来都来了,阮安安干脆和孩子们一起坐在小小的椅子上,托腮看着景烁修长的手指翻飞,在琴键上跳跃着简单但美丽的舞蹈,而他脸上的笑容真诚又纯粹,比这月亮撒下的清辉还要清澈。

等景烁上完课,阮安安和他来到教室外,笑道:

“景烁同学真有爱心啊,给这么多孩子们义务上音乐课。”

“这是我该做的,该补偿的。”

擦擦汗,景烁没头没尾的说了一句,浅色的眸子依旧紧紧盯着阮安安。

阮安安忽然怀疑他虽然看不见,但是自己的魂魄在他的面前无所遁形。

“那个……你认识我吗?可是我好像并不认识景烁同学呢。

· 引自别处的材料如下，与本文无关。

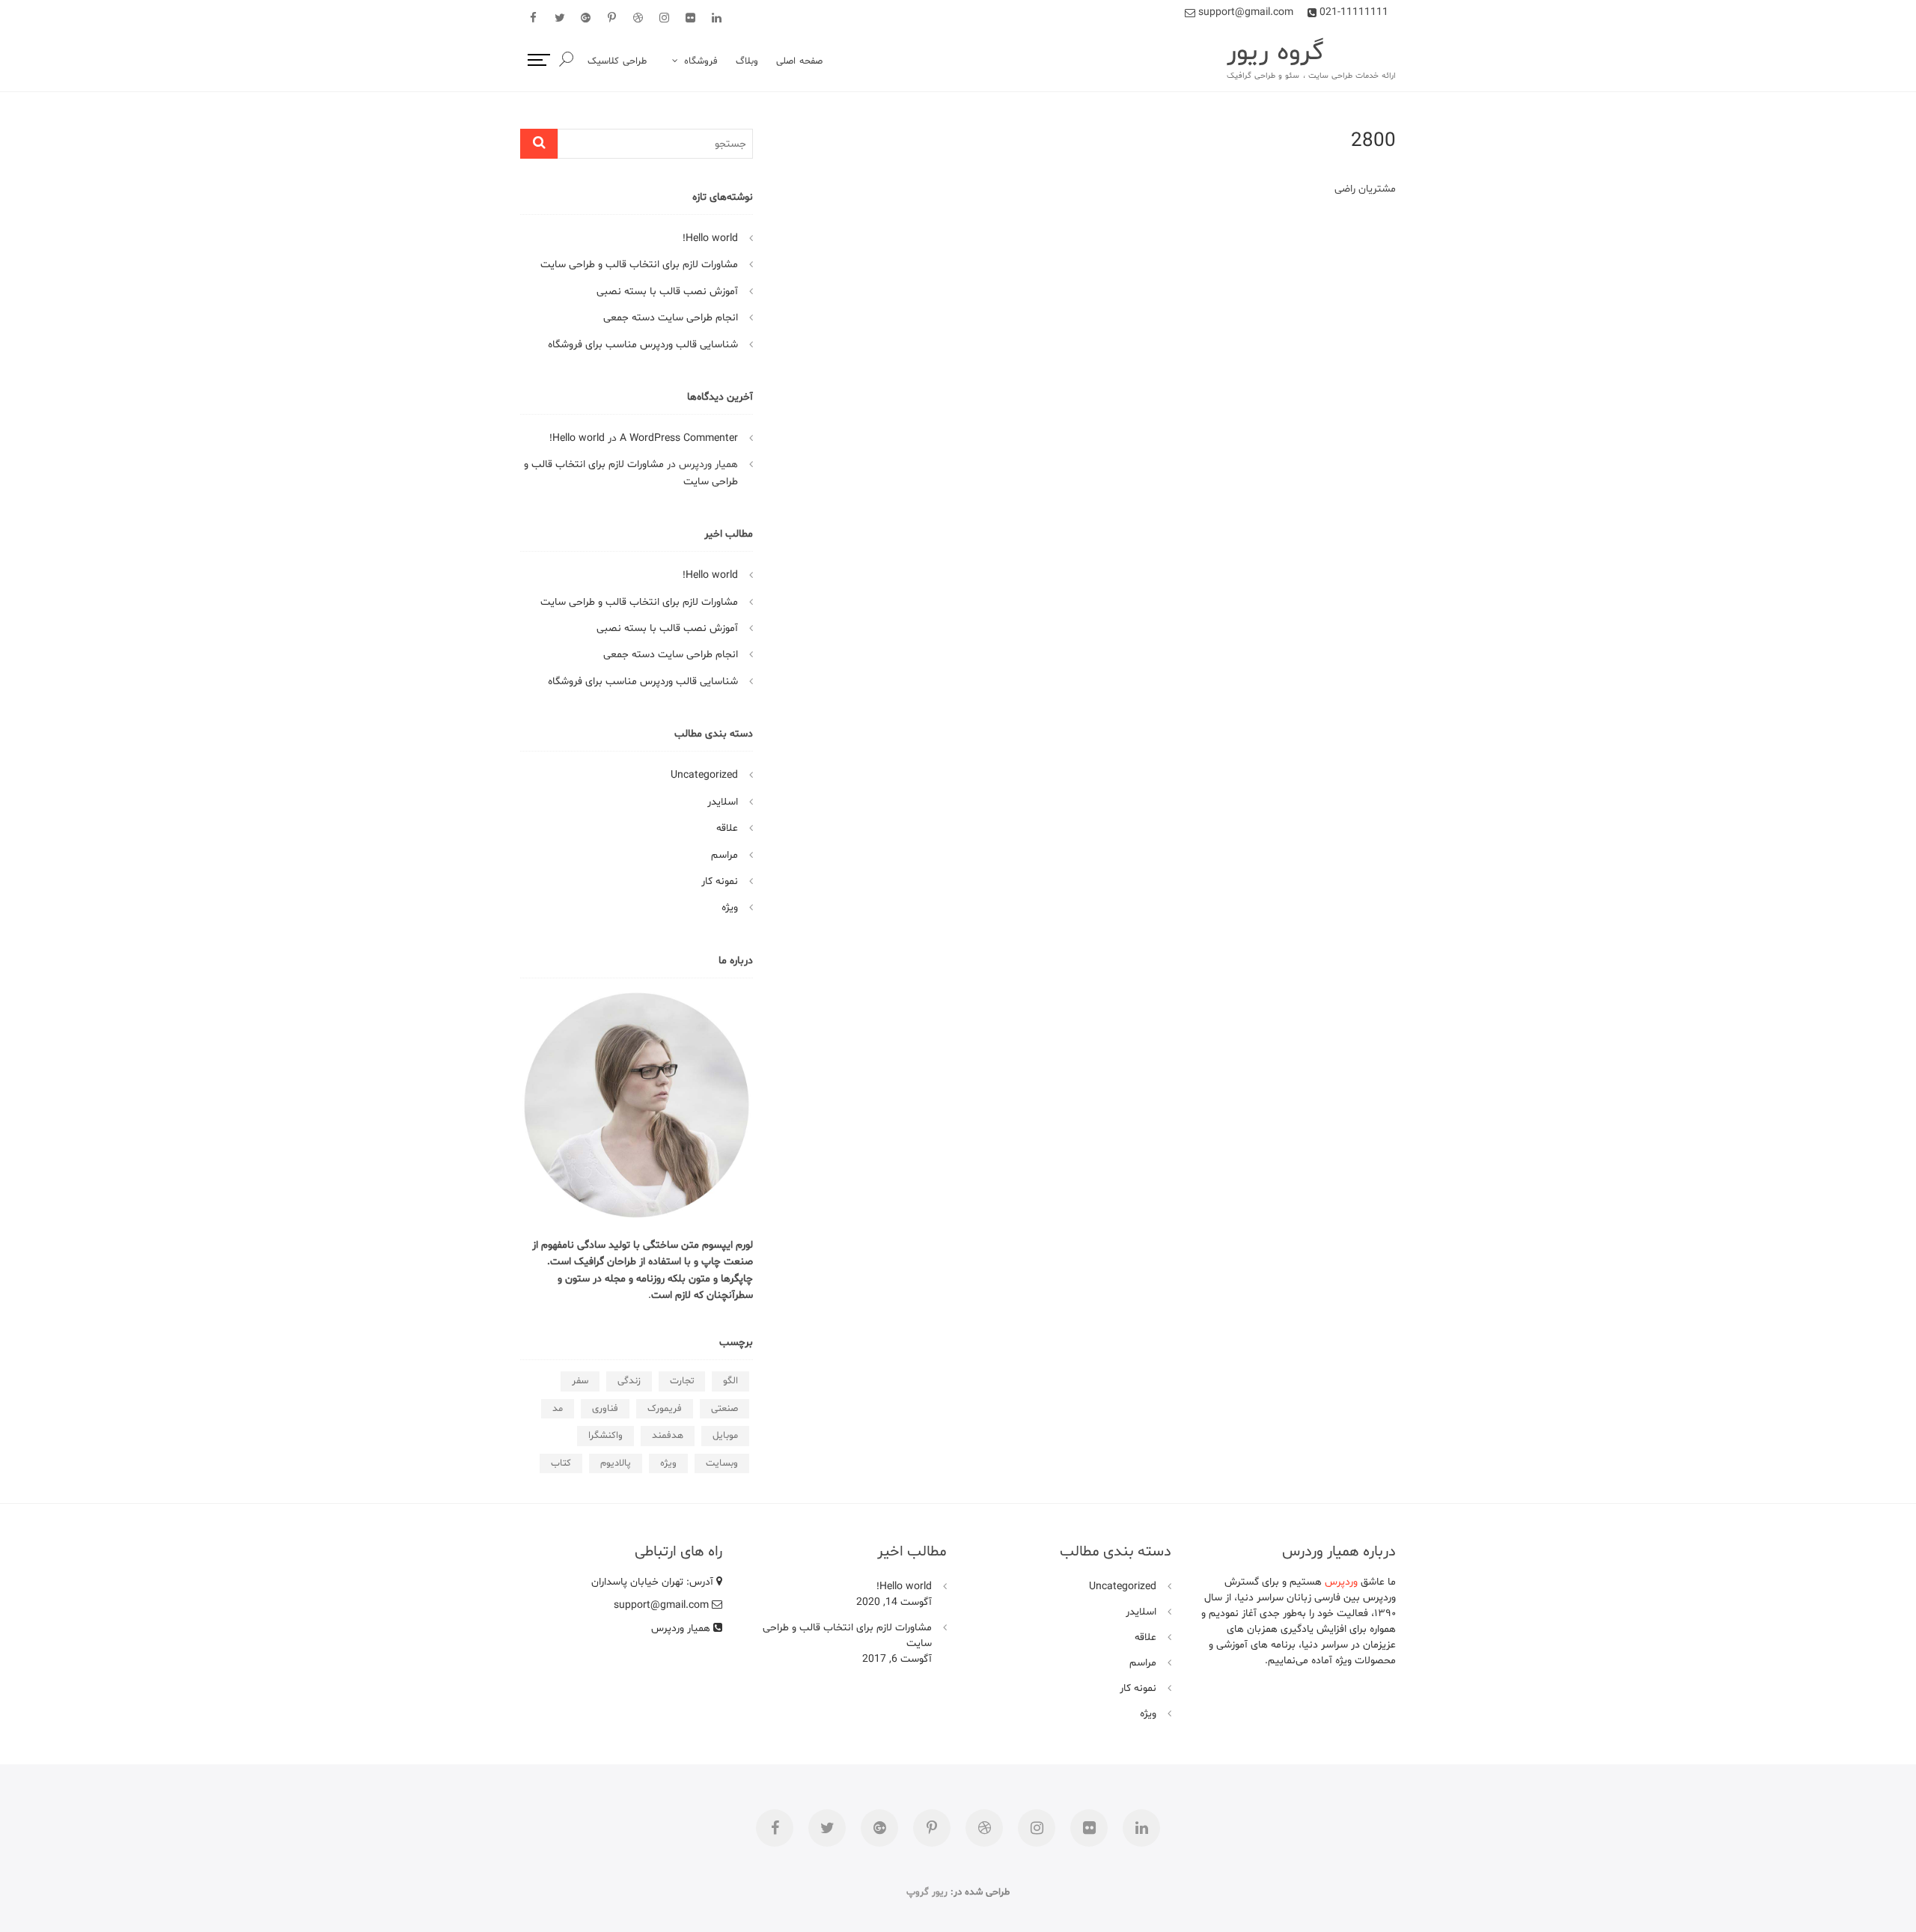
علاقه (727, 828)
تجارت (682, 1381)
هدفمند (667, 1435)
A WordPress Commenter (679, 438)
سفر (580, 1381)
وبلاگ (747, 61)
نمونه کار (719, 881)
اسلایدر (722, 802)
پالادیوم (615, 1463)
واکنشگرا (605, 1435)
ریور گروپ (927, 1892)
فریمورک (664, 1409)
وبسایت (722, 1463)
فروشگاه (701, 61)
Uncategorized (704, 775)
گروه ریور (1275, 53)
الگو (730, 1381)
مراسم (724, 855)
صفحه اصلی (799, 61)
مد (557, 1409)
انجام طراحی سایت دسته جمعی (670, 318)
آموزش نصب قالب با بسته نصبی (667, 291)
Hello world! (710, 238)
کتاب (561, 1463)
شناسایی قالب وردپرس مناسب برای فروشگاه (643, 345)
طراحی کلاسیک (617, 61)
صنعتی (724, 1409)
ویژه (729, 908)
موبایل (725, 1435)
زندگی (629, 1381)
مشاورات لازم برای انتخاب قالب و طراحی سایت (639, 265)
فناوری (605, 1409)
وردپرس (1341, 1582)
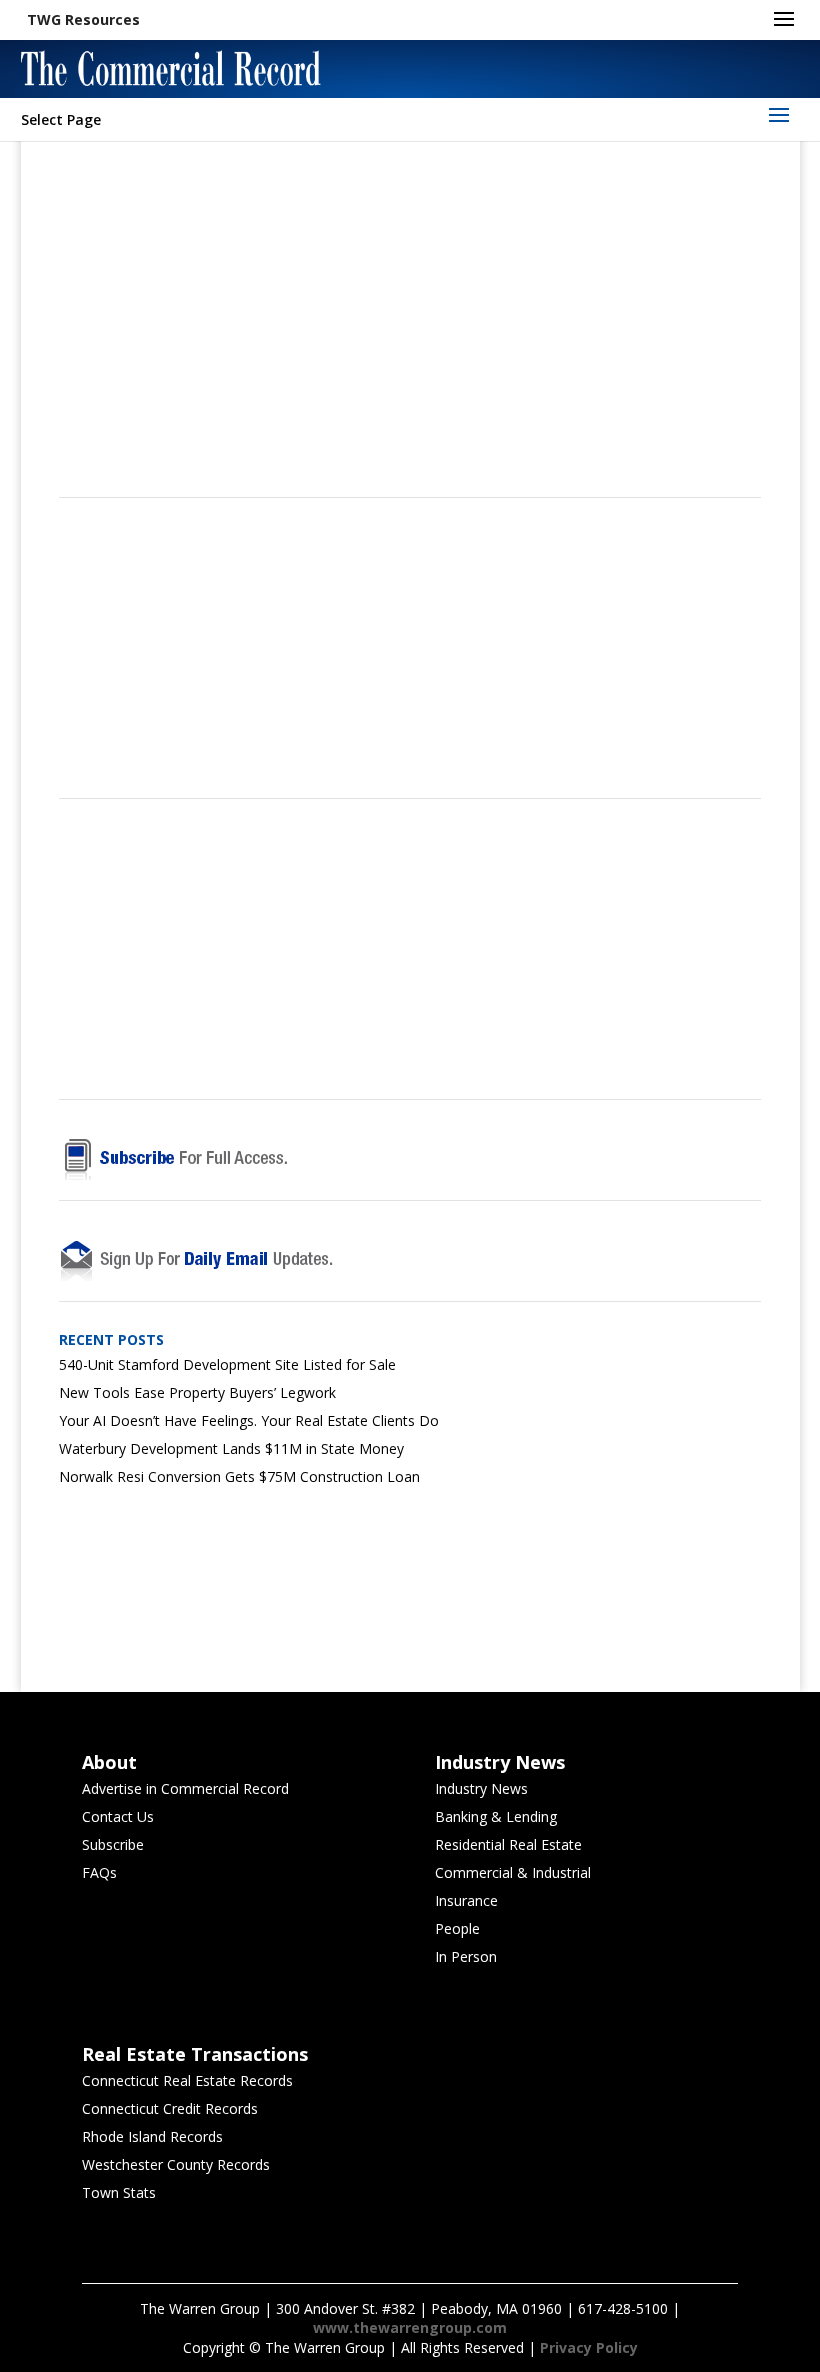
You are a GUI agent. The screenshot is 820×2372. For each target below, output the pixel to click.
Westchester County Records (176, 2164)
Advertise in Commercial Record (185, 1788)
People (457, 1928)
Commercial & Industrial (513, 1872)
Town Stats (119, 2192)
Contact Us (118, 1816)
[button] (83, 20)
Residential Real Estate (508, 1844)
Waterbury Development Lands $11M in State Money (231, 1448)
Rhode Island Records (152, 2136)
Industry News (481, 1788)
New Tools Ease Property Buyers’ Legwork (197, 1392)
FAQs (99, 1872)
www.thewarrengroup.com (410, 2327)
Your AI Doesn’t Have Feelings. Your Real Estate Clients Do (249, 1420)
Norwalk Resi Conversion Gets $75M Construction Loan (239, 1476)
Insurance (466, 1900)
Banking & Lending (496, 1816)
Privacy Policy (589, 2347)
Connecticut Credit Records (170, 2108)
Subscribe (113, 1844)
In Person (466, 1956)
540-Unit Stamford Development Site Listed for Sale (227, 1364)
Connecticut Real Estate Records (187, 2080)
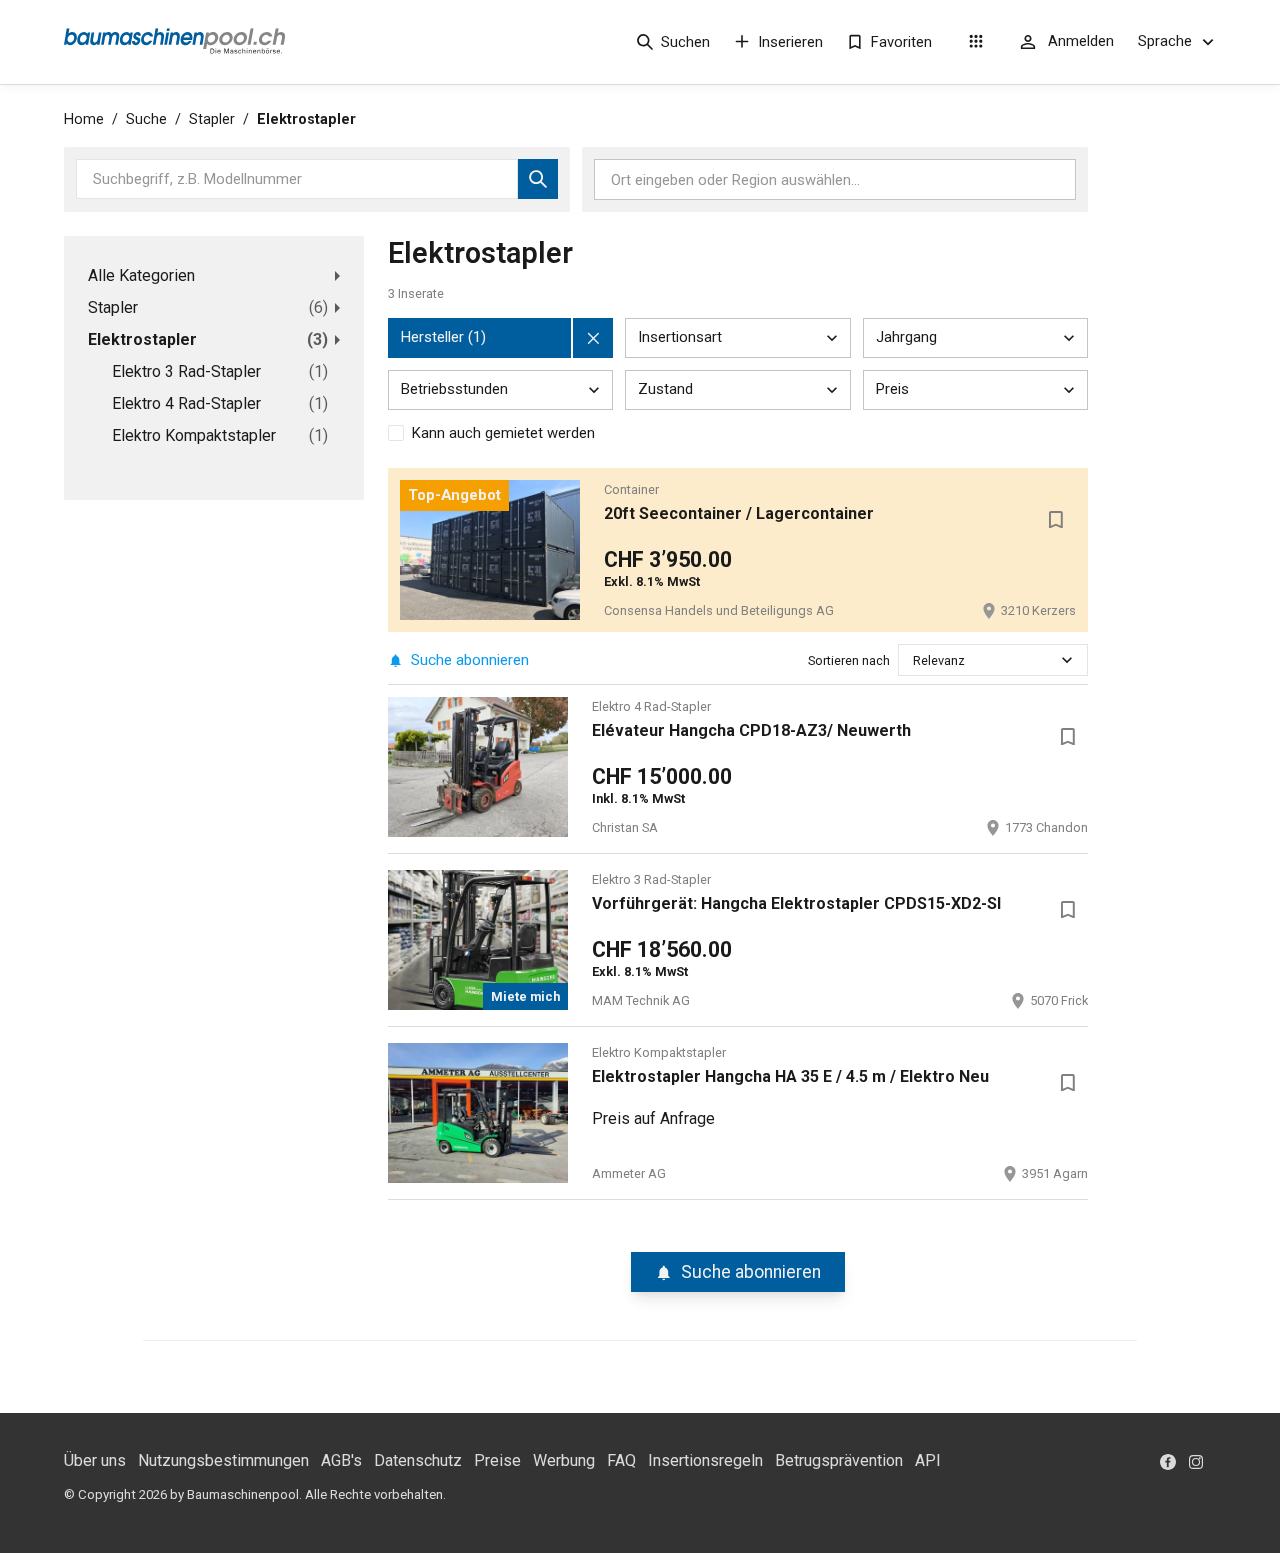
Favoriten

”

“夫人忘记了我们啊……是我的错……对不起啊……”

感受着阮安安迷茫的眼神,景烁从脖子上解下来一个小挂坠握在手心,然后向前伸手想要递给阮安安,阮安安看见那是一颗色泽油润的琥珀,最神奇的是琥珀正中有一滴赤红的血,像是一颗小小的心脏。

“这是什么?”

阮安安没有接,景烁坚持着往前递手,微微笑道:

“我寻找了很久很久才找到的,现在终于可以还给夫人了。”

“咱们第一次见面,我怎么能收你的东西。”

“这本来就是夫人的东西,只是我弄碎了他,这一千世的时光我终于找到了他,也终于能还给夫人了,算是又减少了一点我的业障吧。”

“什么意思?”

阮安安根本听不懂景烁在说什么,但是那琥珀中的血滴莫名的吸引着她,如同一颗蓬勃的心脏因为她而开始跳动,拼命的想要回到她的身边。

最后还是接下了琥珀,阮安安想要塞给景烁一笔钱可是被景烁当场捐给了这个公益组织。

“明天我还在这里等着夫人。”

往外走到公交车站,景烁在坐上返校的车之前抓着阮安安的衣角道:

“我还有好多好多的事情要告诉夫人,夫人一定要来啊!”

是夜,阮安安回到家收拾洗漱后开始休息。

“今天那个叫景烁的学生怎么一副和我老相识的样子,我明明没见过他,真奇怪。”

在床上辗转两圈怎么也想不明白,阮安安不是为难自己的人,很快就迷迷糊糊的快要睡着,忽然,她挂在脖子上的琥珀发出一点点温暖,有一个稚嫩的孩子在她梦中欢呼:

“小凤凰终于又见到娘亲啦!”

梦境中充满了赤色火焰,但是并不灼热,反而有种十分温暖的感觉。